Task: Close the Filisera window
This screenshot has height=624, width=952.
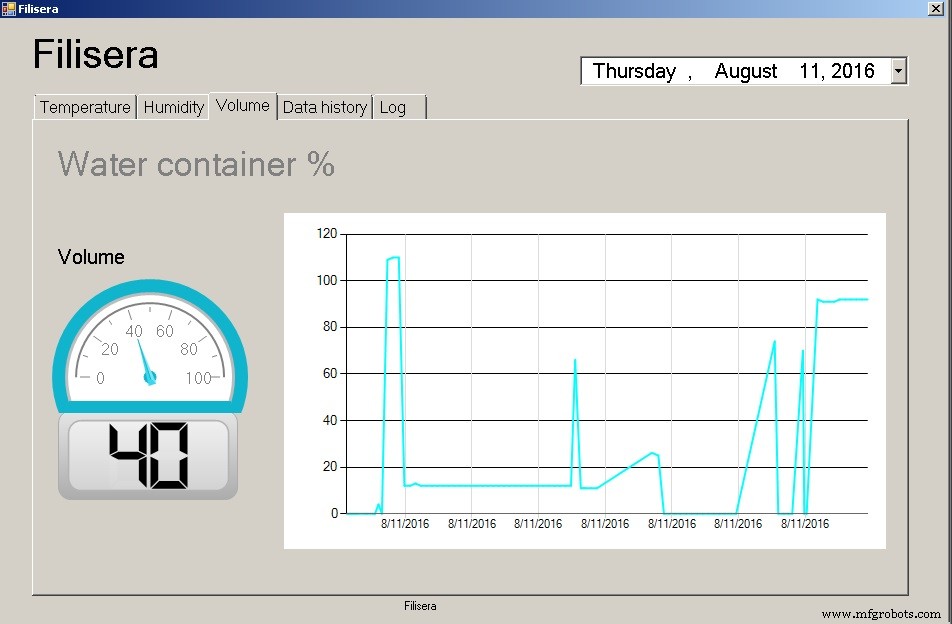Action: pos(936,8)
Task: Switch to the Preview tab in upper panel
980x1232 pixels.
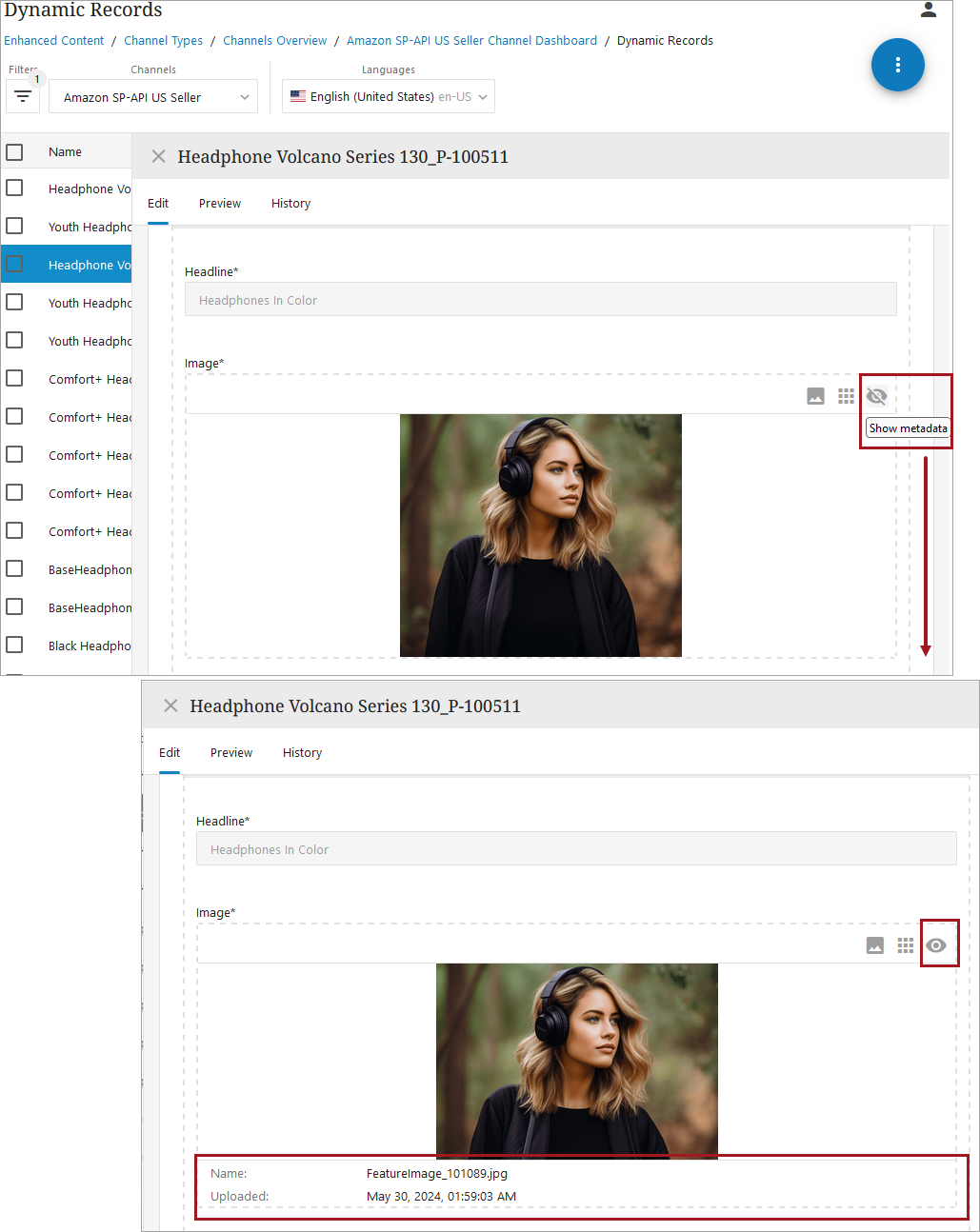Action: pyautogui.click(x=220, y=204)
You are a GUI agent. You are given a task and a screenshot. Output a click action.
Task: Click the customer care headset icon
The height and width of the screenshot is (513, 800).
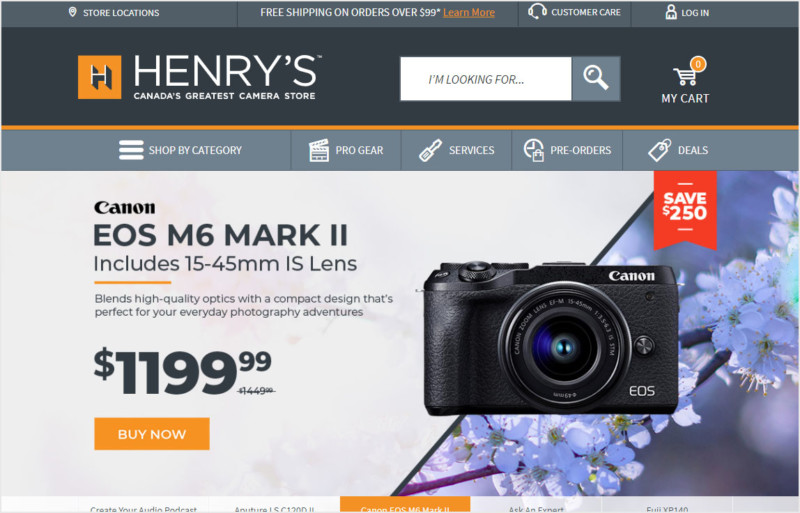click(x=537, y=11)
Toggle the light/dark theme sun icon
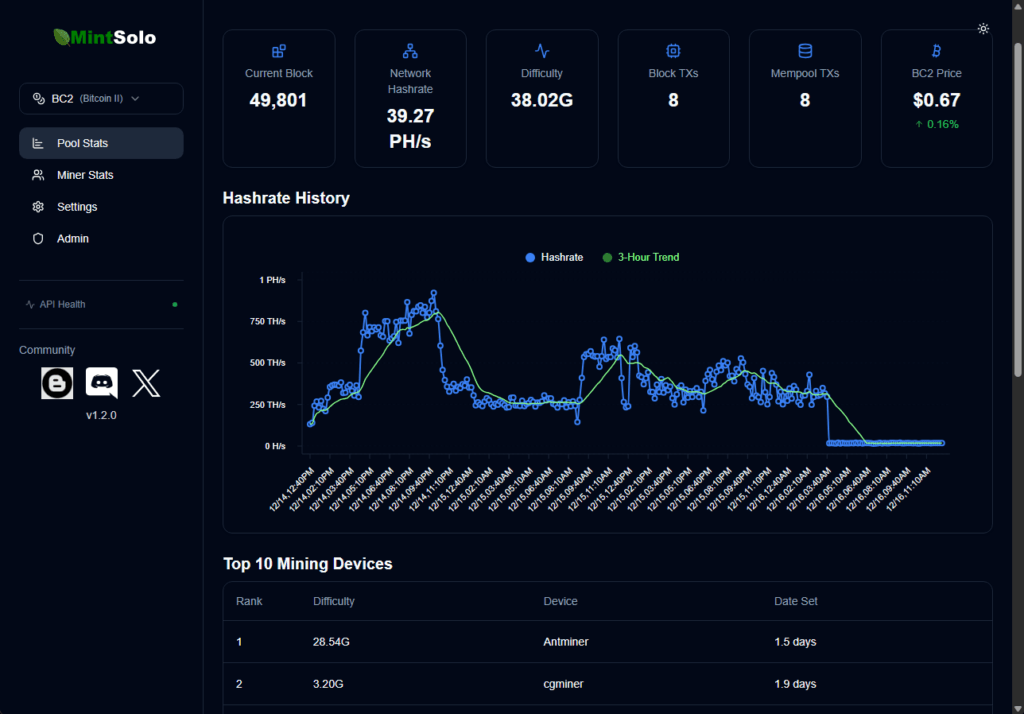Viewport: 1024px width, 714px height. point(983,29)
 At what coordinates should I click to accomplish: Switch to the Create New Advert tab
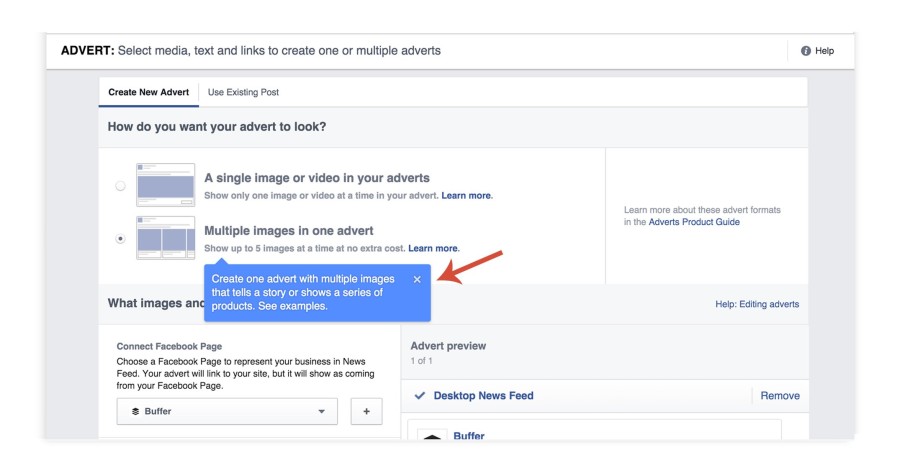tap(148, 92)
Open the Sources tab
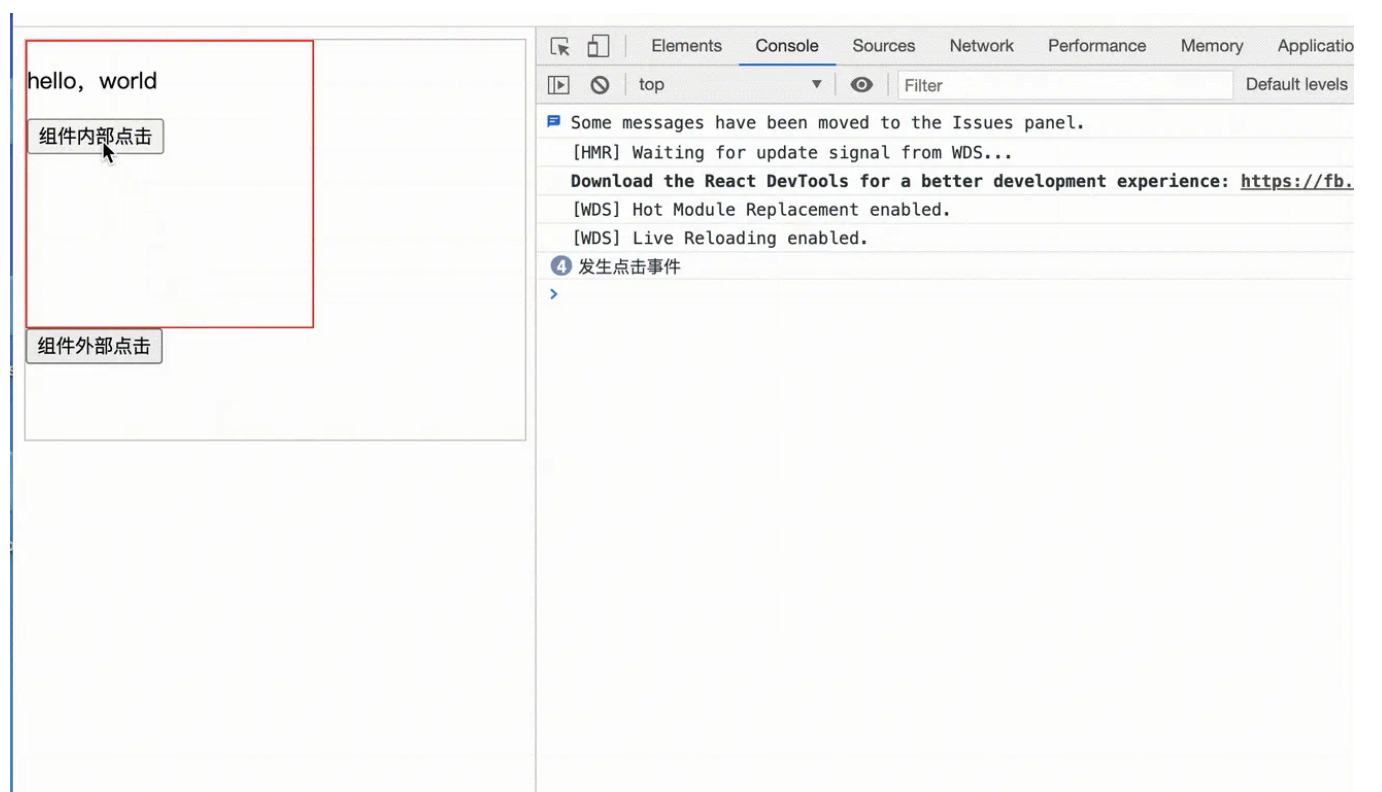Viewport: 1382px width, 792px height. click(883, 46)
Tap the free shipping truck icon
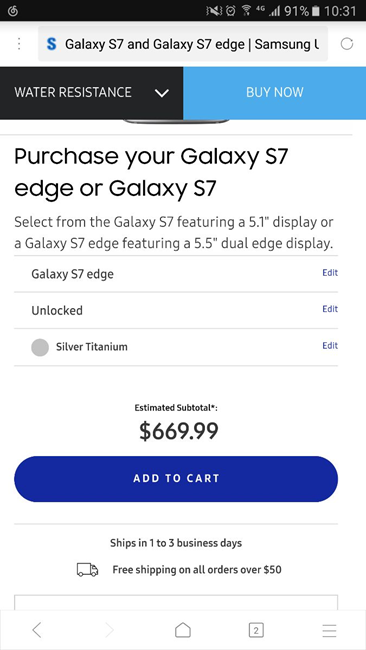366x650 pixels. pos(87,570)
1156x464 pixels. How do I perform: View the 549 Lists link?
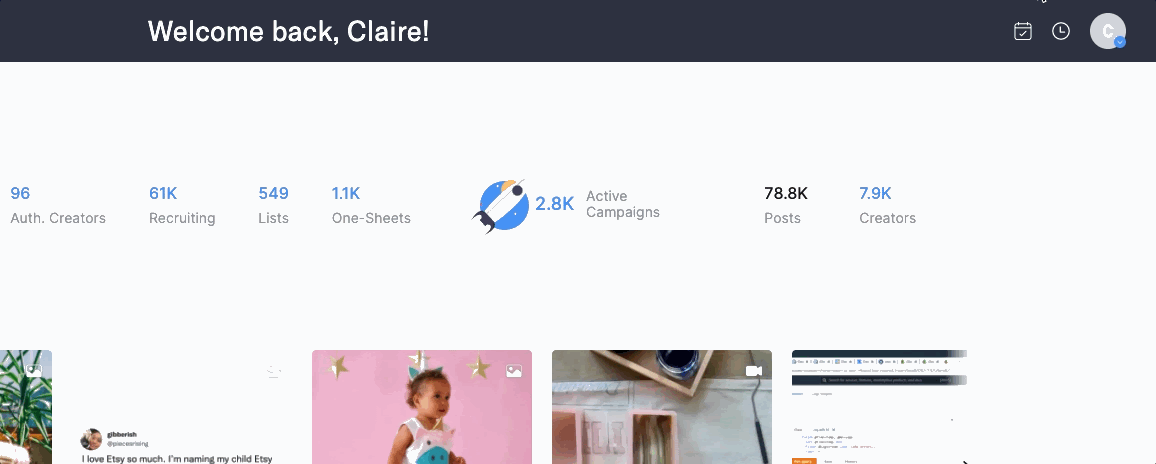[274, 206]
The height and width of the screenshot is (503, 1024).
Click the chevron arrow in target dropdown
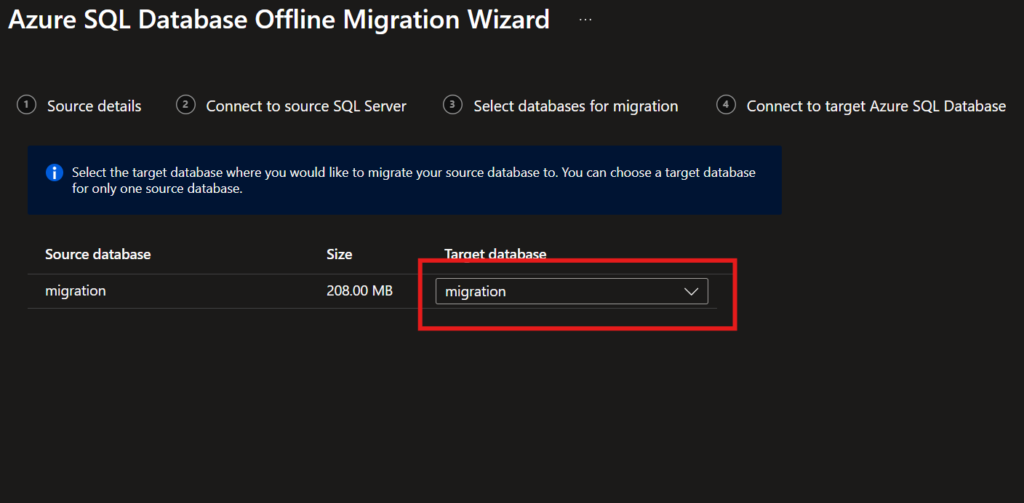click(690, 291)

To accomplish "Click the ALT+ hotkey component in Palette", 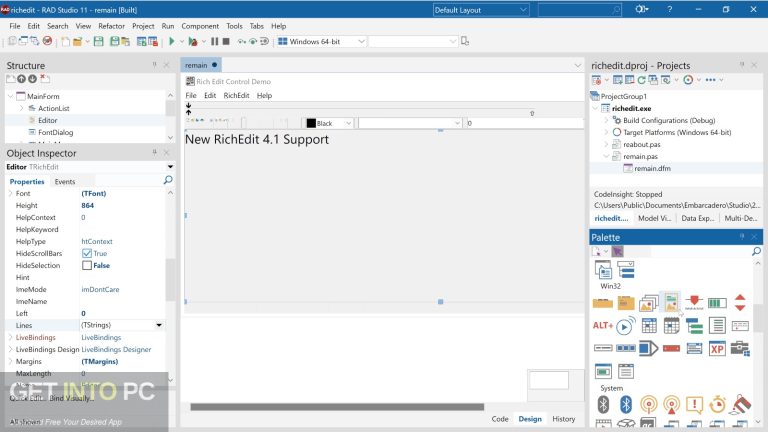I will click(602, 326).
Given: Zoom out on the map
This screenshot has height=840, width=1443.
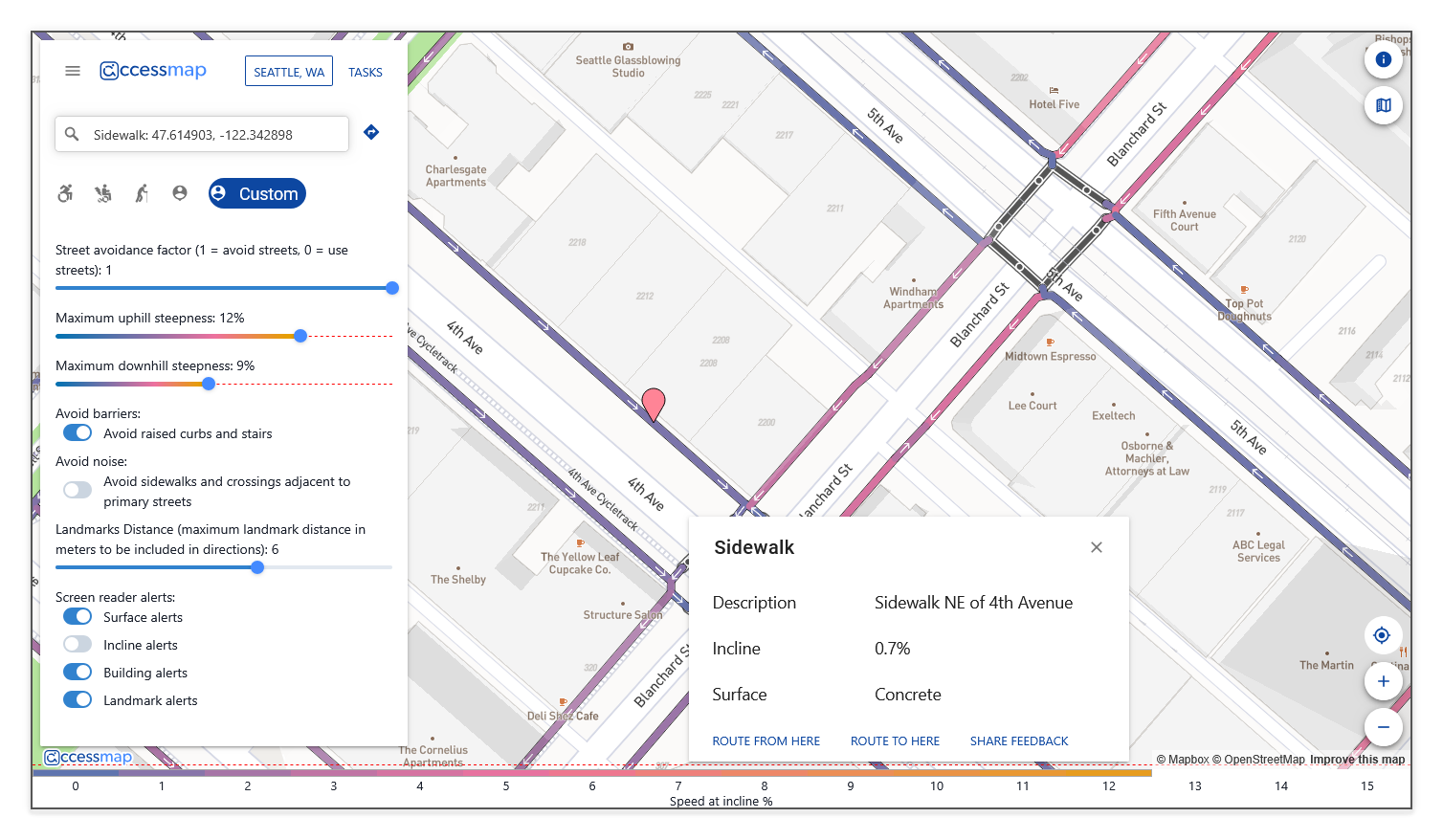Looking at the screenshot, I should 1383,727.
--*--
Required work |
Extract precisely the lines beginning at the line containing "Given: Zoom out on the map" and ending at the last line of the entries above, exactly as written and with no pictures.

Your solution |
Given: Zoom out on the map
This screenshot has height=840, width=1443.
Looking at the screenshot, I should 1383,727.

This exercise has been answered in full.